“Potenziare la medicina territoriale, il nuovo ospedale non è un dogma”

Potenziamento della medicina territoriale e maggior trasparenza nelle decisioni in materia di sanità pubblica.  Sono queste, in estrema sintesi, le richieste rivolte alle istituzioni politiche e sanitarie dal neonato Coordinamento dei comitati per la salute e la medicina territoriale.

Una realtà – nata proprio durante l’emergenza coronavirus – che mette insieme diversi comitati ed associazioni provinciali uniti dalla convinzione “che la sanità pubblica è il bene assoluto che ogni cittadino è chiamato a tutelare”. Un primo momento per presentarsi alla città, e rendere note istanze e proposte del comitato, è stato nella mattinata del 28 agosto nella sede piacentina di Legambiente, una delle realtà coinvolte insieme al distretto di mutuo soccorso (Gap); l’Associazione Terme e Val trebbia; “Riconquistiamo tutto” – Area congressuale Cgil Piacenza; Un sogno in comune Pontenure e Immagina Ziano.

“Veniamo da anni di tagli pesanti alla sanità pubblica e l’attuale piano di riordino socio sanitario per Piacenza, di cui chiediamo l’immediata revisione, incentrato sul progressivo depotenziamento della rete ospedaliera territoriale e sulla costruzione del nuovo ospedale non cambierà la situazione, anzi. – ha detto uno dei rappresentanti del gruppo, Giuseppe Castelnuovo – . Eppure, il potenziamento delle Case della Salute era un’ottima idea, se lo sviluppo sul territorio fosse avvenuto in maniera omogenea e con più risorse. La debolezza della sanità territoriale è esplosa in maniera chiara con l’emergenza covid, solo parzialmente coperta dalle Usca (le unità speciali per visitare i pazienti a domicilio, ndr). Noi spingiamo per l’inversione di questa tendenza, e, in questo senso, abbiamo chiesto al più presto un incontro con il presidente della Conferenza socio-sanitaria, Lucia Fontana”.

Proprio la poca chiarezza e trasparenza della Conferenza socio sanitaria è uno degli elementi messi sul banco degli imputati dal comitato. “Il sito non è mai aggiornato – ha detto Silvia Brega, un altra rappresentante del gruppo -. Non sappiamo mai quando si riuniscono, quando ci sono gli incontri: non c’è voglia di coinvolgere i cittadini, di confrontarsi con loro”. Da Brega altre lamentele arrivano sul fronte dell'”allungamento delle liste d’attesa” e delle “prenotazioni delle visite specialistiche all’Ausl, alcune delle quali non ci risultano disponibili: quella cardiologica, l’ecocolordoppler cardiaco e l’Ecg”. Chiesti poi dal comitato “più investimenti nelle Rsa, oggi in sofferenza, mediante l’adeguamento degli organici e delle strutture; un centro covid, terapie intensive e semi-intensive, unico per tutta la provincia, all’interno di una struttura alternativa come ad esempio l’ex ospedale militare di Piacenza, per evitare, in caso di seconda ondata, di mettere eccessivamente sotto stress la rete ospedaliera”.

**Voci del dataset:**
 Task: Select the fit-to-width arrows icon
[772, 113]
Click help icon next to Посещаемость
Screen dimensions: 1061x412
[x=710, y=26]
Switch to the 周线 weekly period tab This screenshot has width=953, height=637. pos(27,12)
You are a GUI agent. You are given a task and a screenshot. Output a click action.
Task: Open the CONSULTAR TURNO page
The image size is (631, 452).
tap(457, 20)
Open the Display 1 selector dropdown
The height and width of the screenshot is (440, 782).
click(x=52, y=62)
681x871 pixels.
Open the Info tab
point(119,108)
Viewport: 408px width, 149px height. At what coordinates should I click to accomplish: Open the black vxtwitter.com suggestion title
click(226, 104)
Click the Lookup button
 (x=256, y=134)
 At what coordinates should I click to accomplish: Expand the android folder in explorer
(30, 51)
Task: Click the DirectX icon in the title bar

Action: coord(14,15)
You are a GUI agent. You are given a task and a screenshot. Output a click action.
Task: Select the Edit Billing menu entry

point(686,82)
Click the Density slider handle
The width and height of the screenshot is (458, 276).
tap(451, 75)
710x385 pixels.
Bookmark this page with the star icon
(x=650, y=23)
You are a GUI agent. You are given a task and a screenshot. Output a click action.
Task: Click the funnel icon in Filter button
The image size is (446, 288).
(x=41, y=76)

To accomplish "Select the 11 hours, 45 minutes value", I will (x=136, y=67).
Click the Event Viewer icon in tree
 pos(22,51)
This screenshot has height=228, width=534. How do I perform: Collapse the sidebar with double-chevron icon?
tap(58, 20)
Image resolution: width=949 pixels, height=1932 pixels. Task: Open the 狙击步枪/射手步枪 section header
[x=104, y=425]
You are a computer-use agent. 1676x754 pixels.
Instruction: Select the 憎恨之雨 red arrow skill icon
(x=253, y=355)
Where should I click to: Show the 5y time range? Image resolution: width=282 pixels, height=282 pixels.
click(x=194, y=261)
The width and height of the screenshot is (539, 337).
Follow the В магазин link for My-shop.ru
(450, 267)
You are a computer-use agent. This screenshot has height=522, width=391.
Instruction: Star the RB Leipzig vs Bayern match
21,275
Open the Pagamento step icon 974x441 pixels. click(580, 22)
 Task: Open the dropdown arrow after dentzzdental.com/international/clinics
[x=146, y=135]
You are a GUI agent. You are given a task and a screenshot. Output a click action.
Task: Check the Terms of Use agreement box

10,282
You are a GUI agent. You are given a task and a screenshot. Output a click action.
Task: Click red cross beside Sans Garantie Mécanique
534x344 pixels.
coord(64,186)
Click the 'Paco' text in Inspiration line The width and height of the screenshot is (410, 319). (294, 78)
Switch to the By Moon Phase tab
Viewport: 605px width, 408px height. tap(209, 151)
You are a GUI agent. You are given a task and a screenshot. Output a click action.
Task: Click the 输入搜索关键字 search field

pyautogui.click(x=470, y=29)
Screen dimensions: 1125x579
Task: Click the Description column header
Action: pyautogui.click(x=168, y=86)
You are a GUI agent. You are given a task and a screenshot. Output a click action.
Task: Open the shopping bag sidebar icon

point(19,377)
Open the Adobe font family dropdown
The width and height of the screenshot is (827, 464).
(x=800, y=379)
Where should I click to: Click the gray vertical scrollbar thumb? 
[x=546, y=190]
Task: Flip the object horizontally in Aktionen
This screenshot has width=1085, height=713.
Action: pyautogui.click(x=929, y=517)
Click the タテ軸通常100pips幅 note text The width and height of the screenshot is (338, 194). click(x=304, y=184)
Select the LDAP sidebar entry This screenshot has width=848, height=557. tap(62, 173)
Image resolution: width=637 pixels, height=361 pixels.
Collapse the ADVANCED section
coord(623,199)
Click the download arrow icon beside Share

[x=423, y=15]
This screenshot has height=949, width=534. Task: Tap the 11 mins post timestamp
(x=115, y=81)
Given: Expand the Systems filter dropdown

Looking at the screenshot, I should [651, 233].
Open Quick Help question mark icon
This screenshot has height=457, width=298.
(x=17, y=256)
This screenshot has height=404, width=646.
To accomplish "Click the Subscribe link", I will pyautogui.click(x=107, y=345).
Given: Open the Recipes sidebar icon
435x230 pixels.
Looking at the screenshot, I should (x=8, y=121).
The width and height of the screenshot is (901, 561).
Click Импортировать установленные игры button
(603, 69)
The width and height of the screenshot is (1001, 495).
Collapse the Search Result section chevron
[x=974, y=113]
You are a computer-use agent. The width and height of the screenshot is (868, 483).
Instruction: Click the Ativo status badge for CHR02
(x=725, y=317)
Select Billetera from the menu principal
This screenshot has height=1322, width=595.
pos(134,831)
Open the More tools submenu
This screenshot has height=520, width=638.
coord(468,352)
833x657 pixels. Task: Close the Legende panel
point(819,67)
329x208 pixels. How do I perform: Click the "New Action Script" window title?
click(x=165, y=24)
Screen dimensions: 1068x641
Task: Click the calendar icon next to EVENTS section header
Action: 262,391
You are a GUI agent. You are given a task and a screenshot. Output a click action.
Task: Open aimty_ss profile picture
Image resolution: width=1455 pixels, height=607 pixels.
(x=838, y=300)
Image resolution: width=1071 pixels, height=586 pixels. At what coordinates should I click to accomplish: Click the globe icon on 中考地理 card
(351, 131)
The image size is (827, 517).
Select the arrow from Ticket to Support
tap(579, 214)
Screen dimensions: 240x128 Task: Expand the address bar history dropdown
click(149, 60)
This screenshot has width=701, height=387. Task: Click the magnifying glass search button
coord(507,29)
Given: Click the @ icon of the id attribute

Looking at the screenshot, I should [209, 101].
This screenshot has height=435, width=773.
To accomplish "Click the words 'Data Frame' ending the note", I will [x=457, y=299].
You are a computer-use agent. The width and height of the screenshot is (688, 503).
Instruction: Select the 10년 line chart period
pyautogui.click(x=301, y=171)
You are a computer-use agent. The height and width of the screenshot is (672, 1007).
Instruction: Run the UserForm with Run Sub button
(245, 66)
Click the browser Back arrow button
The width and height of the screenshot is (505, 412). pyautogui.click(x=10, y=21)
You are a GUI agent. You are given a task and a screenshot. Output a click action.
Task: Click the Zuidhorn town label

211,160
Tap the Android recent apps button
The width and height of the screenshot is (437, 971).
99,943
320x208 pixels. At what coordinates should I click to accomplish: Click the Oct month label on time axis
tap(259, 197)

**Con le informazioni:**
1: Modifica, per favore, la parte dell'estratto che si apre con le parole contenenti "Potenziamento della medicina" e si chiude con "la medicina territoriale.", mettendo "autorità politiche e sanitarie" al posto di "istituzioni politiche e sanitarie".
2: Secondo l'estratto, dove si è tenuta la mattina del 28 agosto la prima presentazione del coordinamento alla città?
I record non servono per svolgere gli esercizi.

**Soluzioni:**
1:
Potenziamento della medicina territoriale e maggior trasparenza nelle decisioni in materia di sanità pubblica.  Sono queste, in estrema sintesi, le richieste rivolte alle autorità politiche e sanitarie dal neonato Coordinamento dei comitati per la salute e la medicina territoriale.

2: Nella sede piacentina di Legambiente.